The recent epic Broadchurch had much the same effect on me, although I confess I did guess ‘whodunit’ within the first episode.  Although I prefer to be kept in suspense until the very end, it did confirm to that to me that I’m in the right job!  I do believe there is a knack to working out a good mystery but I never wanted to be an actual police officer, that would have been all too real.  Much better to discover clues and unmask the villain to gasps of shock and approval from onlookers in a, let’s face it, completely unrealistic representation of the real darker world of murder.

Murder in the Dark

So this brings me to my first practical effort in sleuthing – exhaustive games of Murder in the Dark at my Grandma’s house surrounded by a gaggle of cousins, all excited because we genuinely looked forward to seeing each other at *insert family get together here*.

Murder in the Dark

Detective, Murderer or Suspect?

A quick search of the web found me some rules – the internet did not exist when I was 9 so I’m unsure where our rules came from (one of my older, more knowledgeable cousins I’m sure).  Here’s an abridged version:

The player who has been dealt the Ace is the murderer.

The player who who has been dealt the King is the police officer. Players should keep their cards a secret so that no one knows who the murderer and the policeman are.

Turn out the lights in the room; players should now walk carefully around amongst each other.

The murderer will tap other players on the shoulder, silently killing them one by one.

I just love this description included in the instructions for a child’s game; ‘silently killing them one by one’.

The murderer should try and “kill” as many players as they can before the lights go on again.

Tapped players can fall down or make dramatic dying noises if they want – the more drama, the more fun it is!

Rest assured that I made the most of this rule whenever I was ‘killed’, drama queen that I am.

If players come across someone who has been murdered, they scream out, “Murder in the dark!”

Now the policeman has to figure out who the murderer is from among the players still left alive. If they guess the murderer correctly, they win the game.
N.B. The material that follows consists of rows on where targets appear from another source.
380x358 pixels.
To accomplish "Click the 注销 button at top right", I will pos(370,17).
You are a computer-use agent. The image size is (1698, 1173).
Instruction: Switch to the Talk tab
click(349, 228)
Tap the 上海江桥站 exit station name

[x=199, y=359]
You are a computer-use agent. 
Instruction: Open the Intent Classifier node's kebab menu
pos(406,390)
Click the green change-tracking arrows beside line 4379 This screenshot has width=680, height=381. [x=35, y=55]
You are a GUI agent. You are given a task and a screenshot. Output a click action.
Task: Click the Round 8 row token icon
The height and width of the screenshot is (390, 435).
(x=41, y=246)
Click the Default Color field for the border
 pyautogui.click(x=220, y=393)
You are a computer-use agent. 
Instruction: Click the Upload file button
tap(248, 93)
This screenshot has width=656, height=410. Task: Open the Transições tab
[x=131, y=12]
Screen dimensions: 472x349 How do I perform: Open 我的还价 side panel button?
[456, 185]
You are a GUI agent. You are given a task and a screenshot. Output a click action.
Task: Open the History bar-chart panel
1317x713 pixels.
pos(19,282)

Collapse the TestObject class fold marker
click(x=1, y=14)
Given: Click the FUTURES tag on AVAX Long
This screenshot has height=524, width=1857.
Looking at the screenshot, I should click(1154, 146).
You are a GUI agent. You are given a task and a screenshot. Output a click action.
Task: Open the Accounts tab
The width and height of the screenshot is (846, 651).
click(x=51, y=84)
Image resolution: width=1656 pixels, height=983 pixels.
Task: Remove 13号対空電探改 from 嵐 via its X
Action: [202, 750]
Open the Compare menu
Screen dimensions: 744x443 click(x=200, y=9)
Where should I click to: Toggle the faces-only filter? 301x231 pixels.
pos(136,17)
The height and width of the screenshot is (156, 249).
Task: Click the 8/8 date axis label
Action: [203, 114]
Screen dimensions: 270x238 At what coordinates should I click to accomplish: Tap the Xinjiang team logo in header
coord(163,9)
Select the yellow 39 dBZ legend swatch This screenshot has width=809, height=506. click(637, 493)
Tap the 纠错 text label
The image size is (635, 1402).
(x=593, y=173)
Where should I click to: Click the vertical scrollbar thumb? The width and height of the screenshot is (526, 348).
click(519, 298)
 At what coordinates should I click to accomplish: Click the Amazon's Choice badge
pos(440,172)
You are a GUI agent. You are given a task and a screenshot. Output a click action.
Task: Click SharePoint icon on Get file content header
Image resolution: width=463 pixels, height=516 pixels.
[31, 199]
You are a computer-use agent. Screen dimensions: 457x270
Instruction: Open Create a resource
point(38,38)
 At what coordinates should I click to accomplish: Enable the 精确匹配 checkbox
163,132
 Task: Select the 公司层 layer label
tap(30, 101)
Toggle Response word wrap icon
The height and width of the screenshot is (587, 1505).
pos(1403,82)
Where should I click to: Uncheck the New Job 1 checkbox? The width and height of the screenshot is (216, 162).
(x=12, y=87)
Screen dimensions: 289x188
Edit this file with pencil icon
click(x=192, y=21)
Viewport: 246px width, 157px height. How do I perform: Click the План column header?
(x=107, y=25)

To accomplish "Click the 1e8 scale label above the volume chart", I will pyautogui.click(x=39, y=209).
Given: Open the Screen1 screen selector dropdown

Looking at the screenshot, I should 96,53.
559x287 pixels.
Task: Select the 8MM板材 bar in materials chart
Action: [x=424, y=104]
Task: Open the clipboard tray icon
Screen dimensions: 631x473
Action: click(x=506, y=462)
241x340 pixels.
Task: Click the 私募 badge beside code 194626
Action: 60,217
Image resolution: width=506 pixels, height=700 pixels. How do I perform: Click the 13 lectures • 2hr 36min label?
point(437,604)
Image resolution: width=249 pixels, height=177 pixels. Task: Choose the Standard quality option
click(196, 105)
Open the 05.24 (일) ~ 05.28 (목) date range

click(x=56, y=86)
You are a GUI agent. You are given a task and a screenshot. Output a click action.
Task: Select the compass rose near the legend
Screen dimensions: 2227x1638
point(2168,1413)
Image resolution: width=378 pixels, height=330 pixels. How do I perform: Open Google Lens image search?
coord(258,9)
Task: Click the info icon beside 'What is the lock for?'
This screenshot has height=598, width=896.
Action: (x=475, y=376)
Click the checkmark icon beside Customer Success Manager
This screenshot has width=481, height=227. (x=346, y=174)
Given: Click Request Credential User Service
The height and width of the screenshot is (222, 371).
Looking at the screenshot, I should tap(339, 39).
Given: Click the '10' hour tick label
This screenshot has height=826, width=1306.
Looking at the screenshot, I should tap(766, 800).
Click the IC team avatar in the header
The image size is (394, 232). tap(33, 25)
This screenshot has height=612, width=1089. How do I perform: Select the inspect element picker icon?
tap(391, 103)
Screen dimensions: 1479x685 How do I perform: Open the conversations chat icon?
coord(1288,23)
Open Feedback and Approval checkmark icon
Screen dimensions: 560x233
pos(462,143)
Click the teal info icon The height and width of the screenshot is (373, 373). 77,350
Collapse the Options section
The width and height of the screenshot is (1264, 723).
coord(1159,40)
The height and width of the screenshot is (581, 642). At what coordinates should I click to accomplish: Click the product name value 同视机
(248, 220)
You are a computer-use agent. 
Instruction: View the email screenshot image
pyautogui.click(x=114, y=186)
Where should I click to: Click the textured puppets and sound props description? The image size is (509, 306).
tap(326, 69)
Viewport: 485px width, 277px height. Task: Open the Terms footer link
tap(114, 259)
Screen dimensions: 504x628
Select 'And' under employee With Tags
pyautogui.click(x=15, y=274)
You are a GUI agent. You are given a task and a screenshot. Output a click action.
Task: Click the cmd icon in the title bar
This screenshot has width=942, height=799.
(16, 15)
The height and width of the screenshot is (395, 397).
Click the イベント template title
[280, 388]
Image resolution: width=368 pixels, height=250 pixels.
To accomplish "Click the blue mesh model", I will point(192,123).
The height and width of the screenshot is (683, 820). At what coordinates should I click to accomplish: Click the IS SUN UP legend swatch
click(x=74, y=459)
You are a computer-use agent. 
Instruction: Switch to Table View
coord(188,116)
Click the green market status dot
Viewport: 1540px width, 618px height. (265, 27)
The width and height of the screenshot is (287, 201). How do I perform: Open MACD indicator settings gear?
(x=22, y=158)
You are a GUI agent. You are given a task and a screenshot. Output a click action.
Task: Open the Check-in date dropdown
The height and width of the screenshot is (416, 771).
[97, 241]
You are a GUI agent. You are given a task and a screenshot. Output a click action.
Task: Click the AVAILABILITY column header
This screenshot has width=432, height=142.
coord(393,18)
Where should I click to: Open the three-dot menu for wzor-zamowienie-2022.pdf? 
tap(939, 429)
The murderer should reveal themselves at the end of the game by showing the Ace card.

Our Version…

Well we didn’t have the luxury of a pack of cards, we used the tried and tested technique of writing ‘detective’, ‘murderer’ and ‘suspect’ on bits of paper and picking them out of Grandma’s mixing bowl.  There were sometimes only 4 of us which was a bit of a stretch (once one guest was dead that was it, pretty much game over) but what I remember was the excitement and tension when the lights went out.  Especially, I remember my infamous response when asked by my intrepid cousin “What were you doing when the murder was committed?”  of “Oh nothing, just a spot of murdering!”.  I was always cut out to be the detective not the criminal, I am just too honest, to be honest.

Over the coming months this blog will explore all of the murderous influences which have enabled me to say, with complete confidence, that I can write a cracking good murder mystery and then put them to good use within our Corporate Events and Murder Mystery evenings.